**TASK DESCRIPTION**.
For each entry below, please return its exact wording and leave out any picture.

**INPUT DATA**.
● ● ●

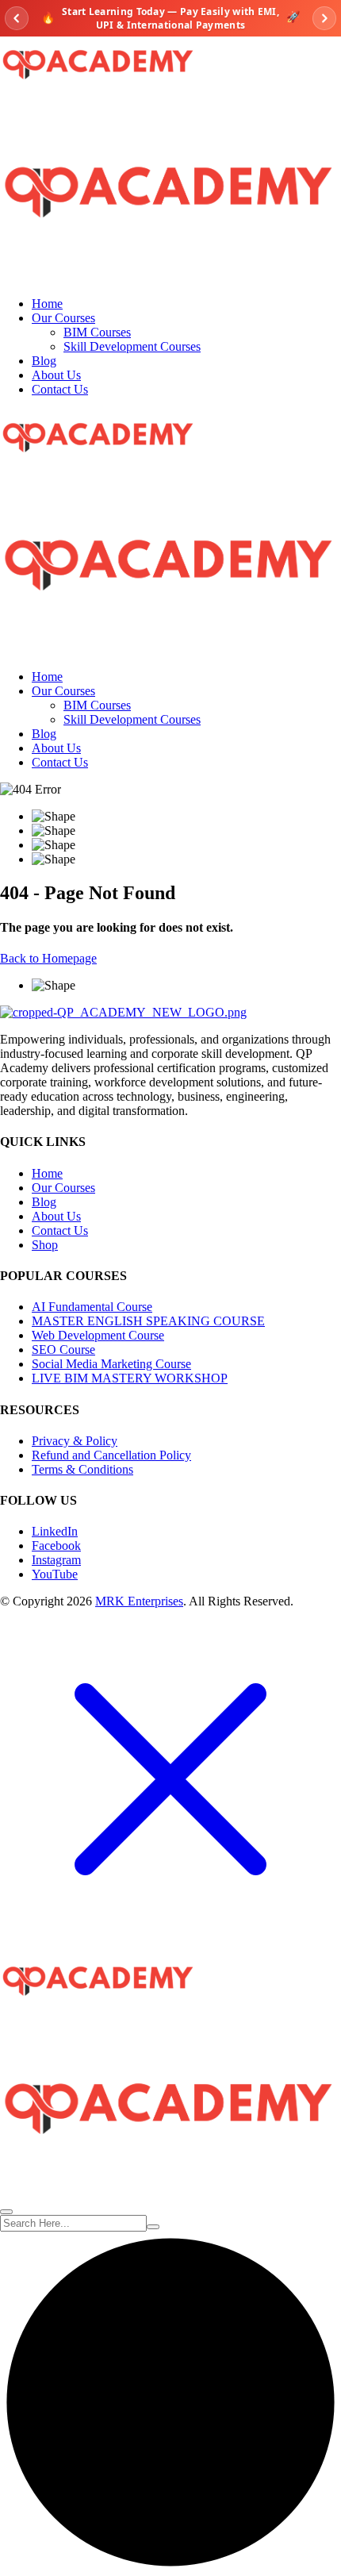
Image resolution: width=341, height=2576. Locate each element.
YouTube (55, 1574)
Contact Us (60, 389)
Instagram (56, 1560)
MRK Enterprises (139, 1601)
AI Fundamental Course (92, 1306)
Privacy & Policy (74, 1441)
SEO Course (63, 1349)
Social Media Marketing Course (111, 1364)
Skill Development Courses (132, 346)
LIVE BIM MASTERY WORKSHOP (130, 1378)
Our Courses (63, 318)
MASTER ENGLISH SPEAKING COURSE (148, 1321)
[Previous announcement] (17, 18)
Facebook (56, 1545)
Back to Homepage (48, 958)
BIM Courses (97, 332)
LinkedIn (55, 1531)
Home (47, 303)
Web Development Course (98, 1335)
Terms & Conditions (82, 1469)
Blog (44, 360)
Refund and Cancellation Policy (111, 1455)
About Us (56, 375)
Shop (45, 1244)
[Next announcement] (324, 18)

● ● ●

**YOUR SOLUTION**.
Image resolution: width=341, height=2576. Locate each element.
YouTube (55, 1574)
Contact Us (60, 389)
Instagram (56, 1560)
MRK Enterprises (139, 1601)
AI Fundamental Course (92, 1306)
Privacy & Policy (74, 1441)
SEO Course (63, 1349)
Social Media Marketing Course (111, 1364)
Skill Development Courses (132, 346)
LIVE BIM MASTERY WORKSHOP (130, 1378)
Our Courses (63, 318)
MASTER ENGLISH SPEAKING COURSE (148, 1321)
[Previous announcement] (17, 18)
Facebook (56, 1545)
Back to Homepage (48, 958)
BIM Courses (97, 332)
LinkedIn (55, 1531)
Home (47, 303)
Web Development Course (98, 1335)
Terms & Conditions (82, 1469)
Blog (44, 360)
Refund and Cancellation Policy (111, 1455)
About Us (56, 375)
Shop (45, 1244)
[Next announcement] (324, 18)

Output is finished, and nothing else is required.